Directions – Copy out the material from the line containing "This screenshot has height=812, width=1476." through its end, inclusive. Omit the pictures.

Provided data –
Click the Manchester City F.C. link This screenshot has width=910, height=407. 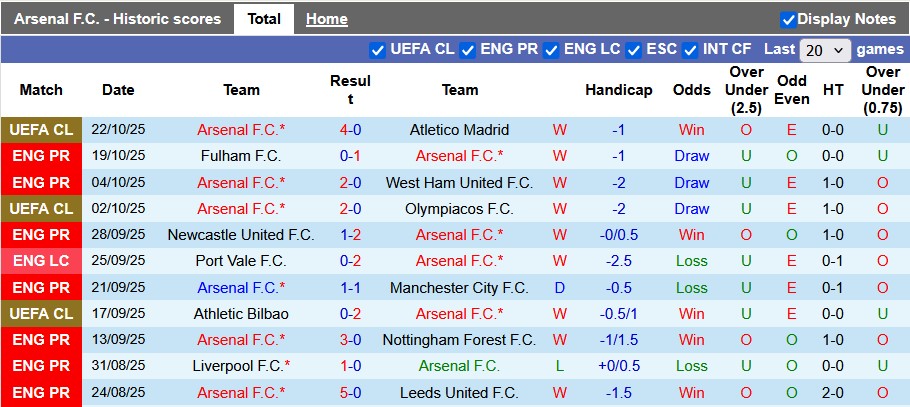click(459, 288)
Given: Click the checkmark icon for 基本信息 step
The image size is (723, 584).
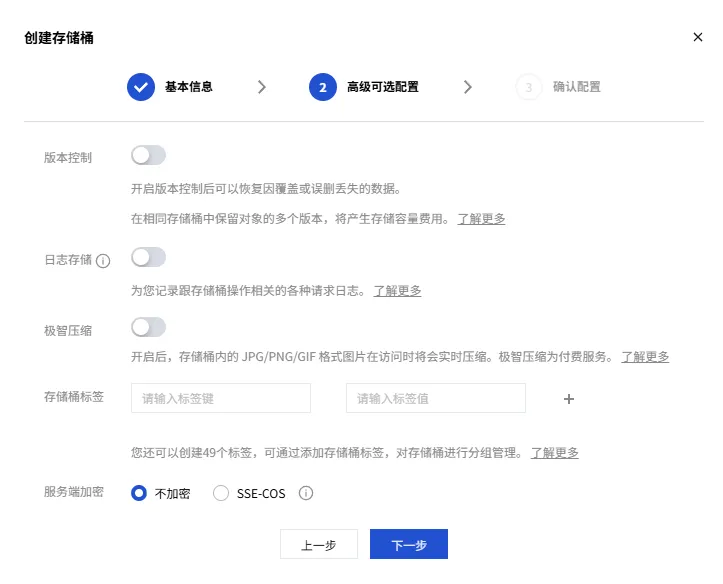Looking at the screenshot, I should point(141,87).
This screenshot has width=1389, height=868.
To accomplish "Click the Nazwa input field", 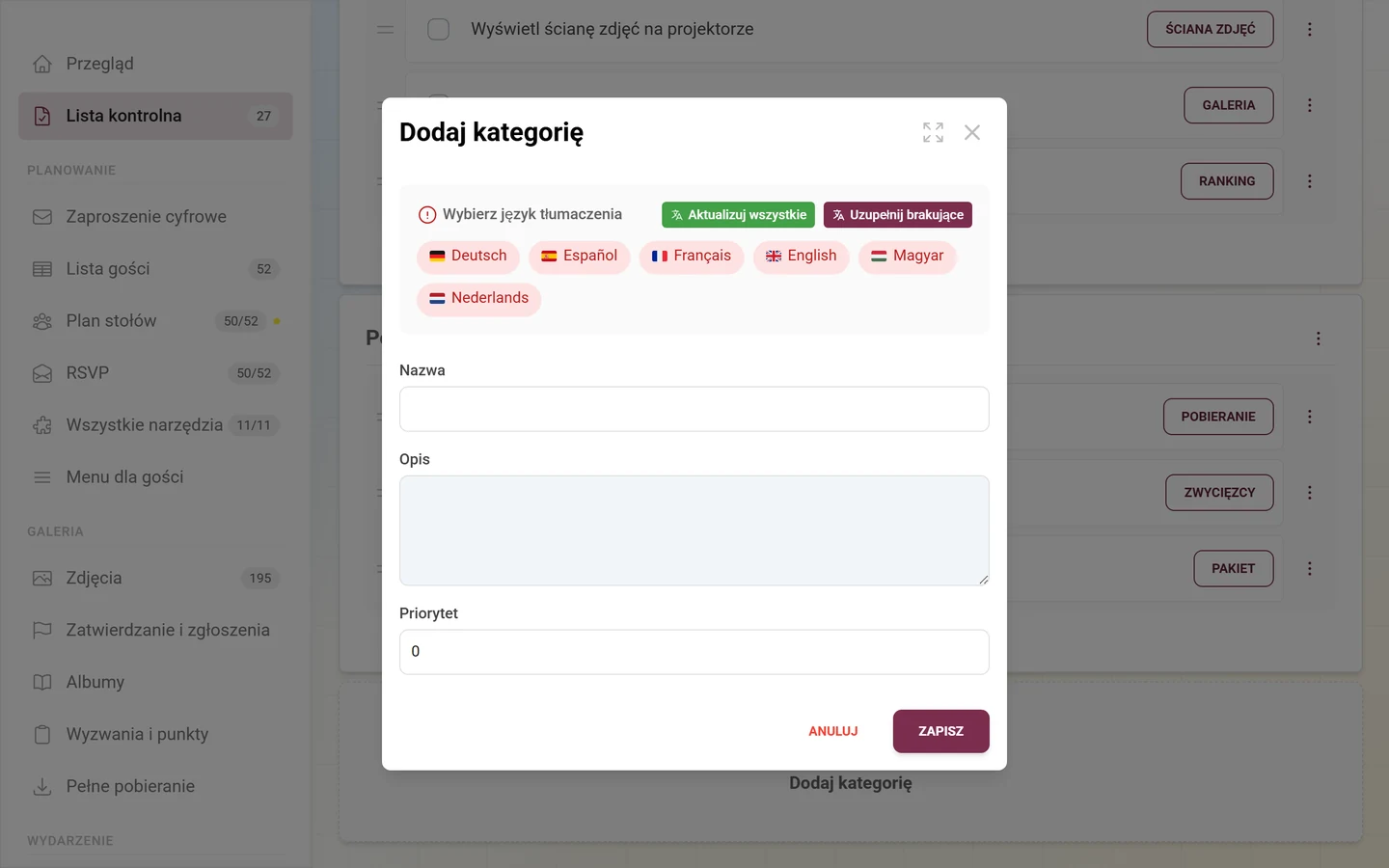I will pyautogui.click(x=694, y=409).
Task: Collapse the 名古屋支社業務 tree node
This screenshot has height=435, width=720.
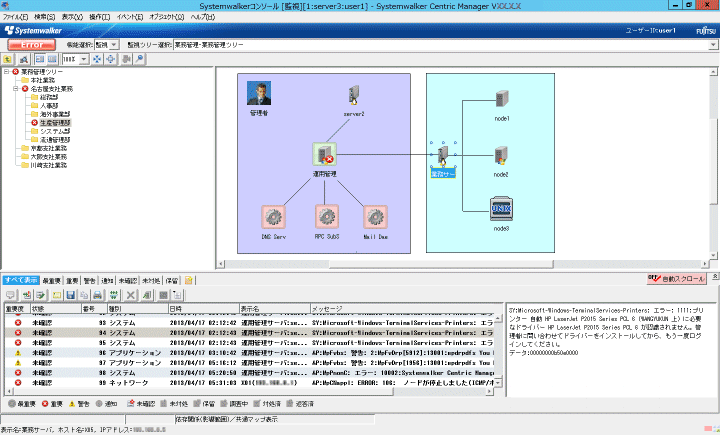Action: pyautogui.click(x=16, y=89)
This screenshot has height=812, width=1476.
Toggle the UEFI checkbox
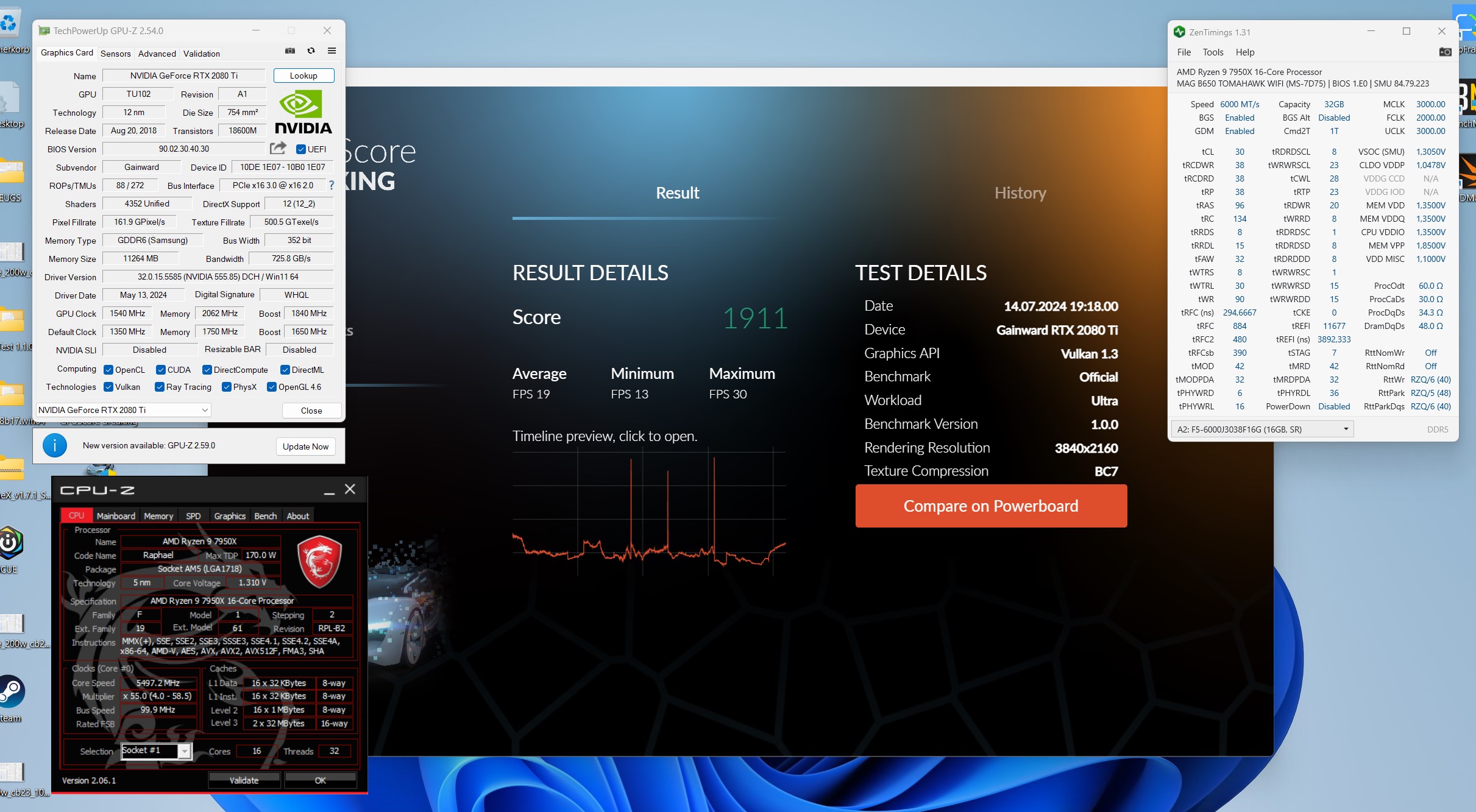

Solved problem –
This screenshot has height=812, width=1476.
Toggle the UEFI checkbox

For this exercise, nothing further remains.